Consultado sobre si la comunicación favorece el proceso creativo, el realizador sentencia: “Hemos estado aquí durante unos minutos y ha habido millones de comunicaciones. Si comparamos eso con gente yendo a ver películas o galerías de arte, no hay comparación. Entre la educación primaria y secundaria la maestra te dice: ‘Guardá los crayones, tenés que ponerte serio’. Ahora todos vivimos hasta los 80 y si dejás de preocuparte por la imagen a los 11, pasás 70 años en un mundo completamente árido en términos de imagen.
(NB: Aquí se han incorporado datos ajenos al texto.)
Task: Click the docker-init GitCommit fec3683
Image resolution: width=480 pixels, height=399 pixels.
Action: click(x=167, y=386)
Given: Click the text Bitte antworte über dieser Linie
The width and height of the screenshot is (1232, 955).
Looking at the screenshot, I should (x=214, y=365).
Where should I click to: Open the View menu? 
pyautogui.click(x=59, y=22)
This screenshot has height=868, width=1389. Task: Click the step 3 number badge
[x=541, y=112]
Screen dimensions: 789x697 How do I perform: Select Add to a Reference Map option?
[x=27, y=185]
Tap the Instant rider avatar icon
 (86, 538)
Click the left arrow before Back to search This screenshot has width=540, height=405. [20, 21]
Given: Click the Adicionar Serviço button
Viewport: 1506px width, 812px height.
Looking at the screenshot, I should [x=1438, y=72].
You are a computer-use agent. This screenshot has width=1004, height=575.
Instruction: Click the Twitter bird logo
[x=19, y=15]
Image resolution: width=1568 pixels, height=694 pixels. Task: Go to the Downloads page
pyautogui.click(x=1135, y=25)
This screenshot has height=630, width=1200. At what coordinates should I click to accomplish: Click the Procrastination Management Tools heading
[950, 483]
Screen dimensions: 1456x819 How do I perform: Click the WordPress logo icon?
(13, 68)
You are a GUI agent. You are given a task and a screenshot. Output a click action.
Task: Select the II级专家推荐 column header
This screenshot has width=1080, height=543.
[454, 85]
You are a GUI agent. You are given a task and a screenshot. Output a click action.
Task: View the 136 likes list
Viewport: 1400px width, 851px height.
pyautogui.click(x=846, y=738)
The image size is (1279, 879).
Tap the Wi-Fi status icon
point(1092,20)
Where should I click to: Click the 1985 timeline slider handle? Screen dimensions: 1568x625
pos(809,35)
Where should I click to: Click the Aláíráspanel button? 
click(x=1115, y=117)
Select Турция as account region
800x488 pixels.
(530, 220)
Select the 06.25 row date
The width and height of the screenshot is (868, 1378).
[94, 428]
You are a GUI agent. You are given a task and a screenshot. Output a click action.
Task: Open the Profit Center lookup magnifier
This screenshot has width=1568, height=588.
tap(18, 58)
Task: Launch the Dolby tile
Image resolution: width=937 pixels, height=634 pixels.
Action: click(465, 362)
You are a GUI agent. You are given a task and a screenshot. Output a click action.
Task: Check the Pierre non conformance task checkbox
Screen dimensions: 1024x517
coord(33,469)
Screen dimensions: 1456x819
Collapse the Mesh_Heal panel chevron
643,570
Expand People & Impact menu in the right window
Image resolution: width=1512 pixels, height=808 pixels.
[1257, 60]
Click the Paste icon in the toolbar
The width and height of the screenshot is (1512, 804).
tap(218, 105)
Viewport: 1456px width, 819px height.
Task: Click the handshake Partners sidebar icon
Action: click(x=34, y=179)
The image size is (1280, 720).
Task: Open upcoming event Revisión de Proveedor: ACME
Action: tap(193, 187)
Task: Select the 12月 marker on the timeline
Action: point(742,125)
Hemos tenido 5 mil años de poesía lírica, 350 años de la novela, y el teatro también tiene que ver con el texto. ¿Por qué no podemos inventar un sistema que se comunique a través de la imagen y no del texto?”, dice, mientras bebe un sorbo de té, único momento en que la eficaz traductora Josefina Massot consigue para respirar, pero las reflexiones de Greenaway seguirán a borbotones y particularmente cuando se lo consulte sobre el creador cinematográfico: “La cantidad de visionarios del cine son muy pocos y los podés contar con los dedos de las manos. Eisenstein, por haber surgido antes de la irrelevancia del sonido, ya que él y Chaplin pensaban que el sonido era un enemigo del cine, que te quita la atención y te lleva de la imagen de nuevo a la narrativa. Mirá este ejemplo: vas al Louvre y la gente camina en fila de una imagen a la otra y miran un poco pero no entienden lo que está pasando hasta que leen el pequeño cartelito al lado de la pintura y se olvidan de la imagen y piensan sólo en ese pequeño cartel. Todos usamos el texto como soporte y como manera de suplir nuestra ignorancia sobre la imagen”. Simpático pero incisivo, cuando se le señala la posibilidad de que su cine no sea comprendido por mayorías y tampoco por minorías, responderá con picardía: “Vengo del país de los Monty Python, así que tené cuidado”.